• _Estratto fornito_
Nome in codice Crispr. L’ingegneria genetica del futuro è arrivata

   HealthDesk, Francesca Ceradini, 17/01/2016

LA FRONTIERA
Permette di manipolare il DNA con una precisione, versatilità e facilità mai viste finora. Costa poco e ha una capacità di impiego potenzialmente universale. Ecco la nuova tecnica che potrebbe rivoluzionare la medicina


Il numero di studi scientifici e di articoli di approfondimento pubblicati nel 2015 è stato impressionante e il ritmo non accenna a diminuire con l’arrivo del 2016. Tutta l’attenzione è puntata su Crispr/Cas9, un termine incomprensibile che i ricercatori chiamano più semplicemente “crisper”. Una tecnica giovanissima, messa a punto solo nel 2012, con una potenzialità e versatilità fino a ieri inimmaginabili: qualunque tipo di cellula vegetale, animale, inclusa quella umana, può essere modificata geneticamente e la correzione può avvenire ovunque nel genoma.

• _Metti in pratica_
A) Elenca le tre qualità con cui l'articolo su Crispr descrive la manipolazione del DNA resa possibile dalla nuova tecnica.
B) Prosegui l'articolo su Crispr dal punto in cui si interrompe.
Il listing ha una fonte diversa dall'articolo su Crispr.

• _Dati forniti_
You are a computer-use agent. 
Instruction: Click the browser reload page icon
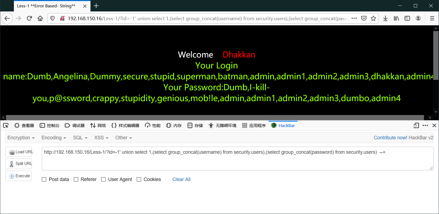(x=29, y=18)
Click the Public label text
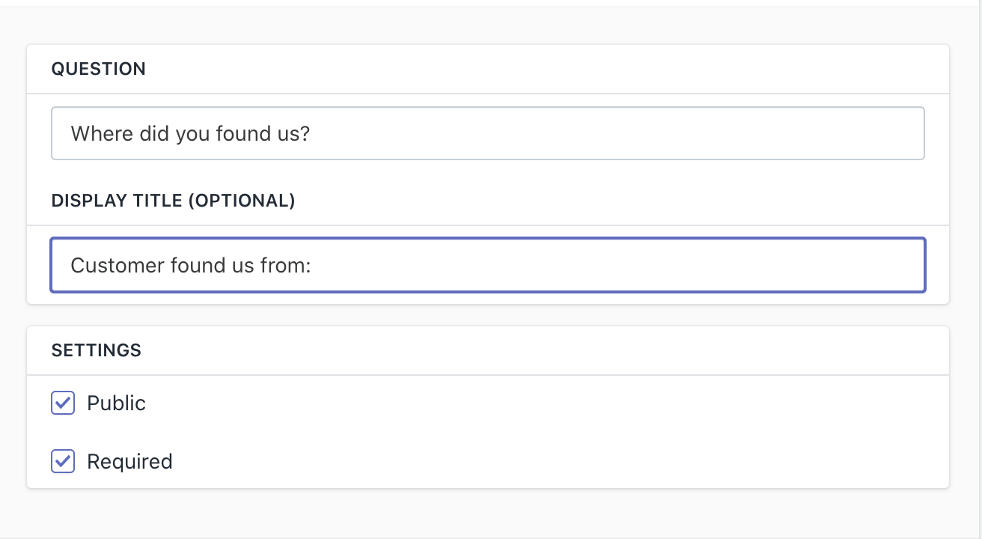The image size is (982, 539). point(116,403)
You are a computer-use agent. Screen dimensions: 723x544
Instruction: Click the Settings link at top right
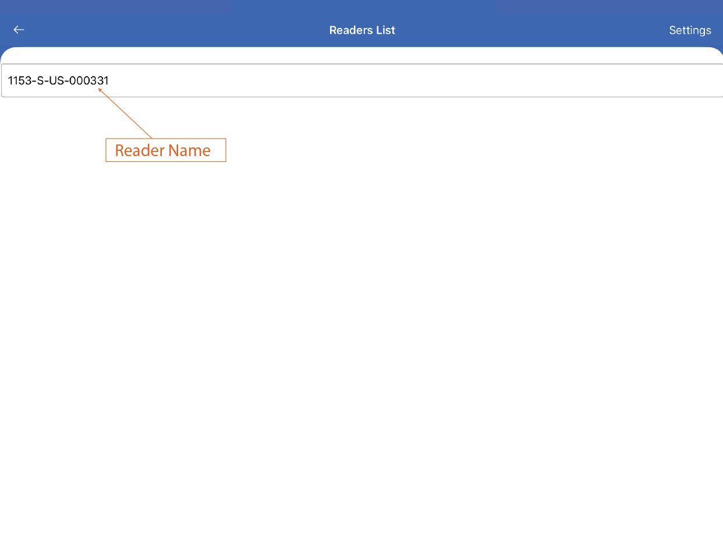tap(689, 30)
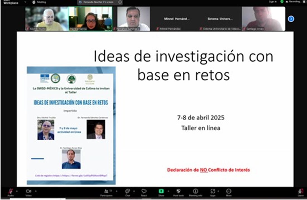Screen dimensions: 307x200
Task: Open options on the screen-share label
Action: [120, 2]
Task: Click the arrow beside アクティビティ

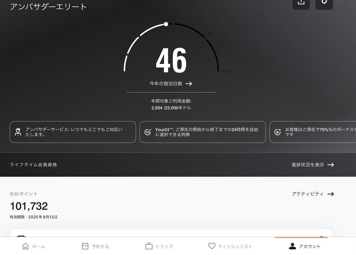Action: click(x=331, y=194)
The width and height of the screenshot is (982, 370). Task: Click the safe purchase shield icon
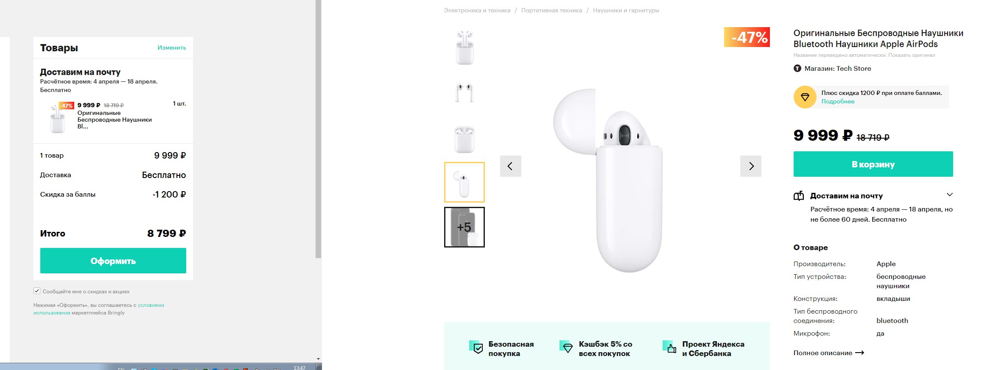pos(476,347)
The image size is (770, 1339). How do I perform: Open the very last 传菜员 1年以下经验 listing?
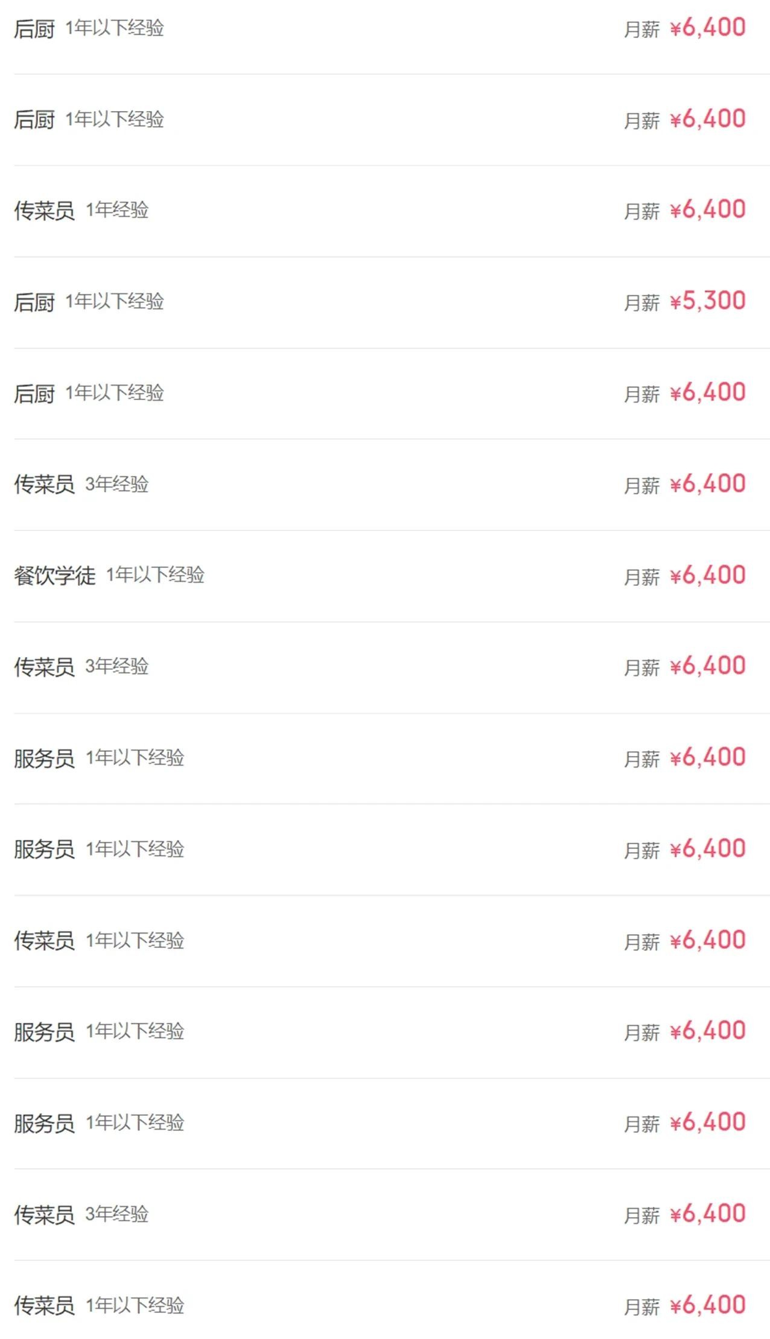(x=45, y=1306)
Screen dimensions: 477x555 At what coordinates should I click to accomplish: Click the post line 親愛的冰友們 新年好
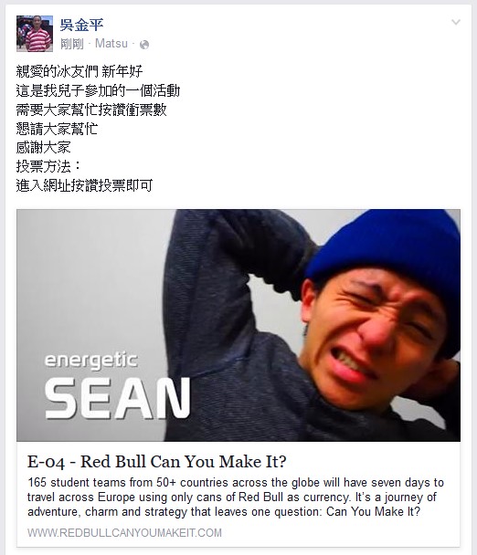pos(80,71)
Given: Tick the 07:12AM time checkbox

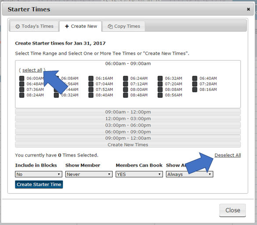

• _Risposte agli esercizi_
A) Precisione, versatilità, facilità.

B)
Queste sono le caratteristiche del rivoluzionario “taglia e cuci genetico” che da oltre un anno entusiasma e scuote la comunità scientifica. Queste formidabili “forbici molecolari” non sono state progettate e create dalla mente dei ricercatori bensì derivano da un meccanismo di difesa che i batteri hanno da sempre utilizzato per proteggersi dai virus. Quando è attaccato dall’ospite indesiderato, il batterio riconosce il Dna virale, lo taglia e lo mette così fuori uso.

Questo meccanismo prende il nome di Crispr/Cas9. L’acronimo sta per “Clustered Regularly Interspaced Short Palindromic Repeats” (sequenze geniche che si ripetono) cui sono associati dei geni Cas (Crispr associated) che codificano degli enzimi capaci di tagliare il Dna. Il sistema di difesa batterico è semplicissimo e si basa sulla combinazione di pochi elementi: la proteina Cas9 e un Rna guida che si appaia al Dna del virus per indicare all’enzima il pezzo da tagliare. Il risultato del meccanismo è la rottura del genoma virale e la sua messa ko.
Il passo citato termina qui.